We can plot a few of the sites with a full set of data to make sure the flow changes over time.
ggplot(allUKDailyLocations[allUKDailyLocations[, "id"] %in% c(2,3,31,32,75,77), ]) +
geom_line(aes(x = timeInterval, y = vehmin, colour = as.factor(id)))
The data from these sites change, but why doesn’t our map change? Let’s check change in flow (flowDelta
) for all sites.
maxFlow <- allUKDailyLocations %>% group_by(id) %>% filter(vehmin == max(vehmin))
minFlow <- allUKDailyLocations %>% group_by(id) %>% filter(vehmin == min(vehmin))

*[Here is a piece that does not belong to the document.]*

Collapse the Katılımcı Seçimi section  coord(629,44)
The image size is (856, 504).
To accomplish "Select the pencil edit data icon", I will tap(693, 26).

# vehmin is vehicles a minute
flowDelta <- inner_join(maxFlow, minFlow, by = "id") %>% mutate(delta = vehmin.x - vehmin.y)
summary(flowDelta$delta)
Min. 1st Qu. Median Mean 3rd Qu. Max.
0.000 0.000 0.000 3.588 0.000 121.000
ggplot(flowDelta) +
geom_histogram(aes(x = delta))
This suggests most of our sites have no change in flow. It’s a highly aggregated view of our data and before taking it at face value I’d like to spot check a few sites that don’t report any flow.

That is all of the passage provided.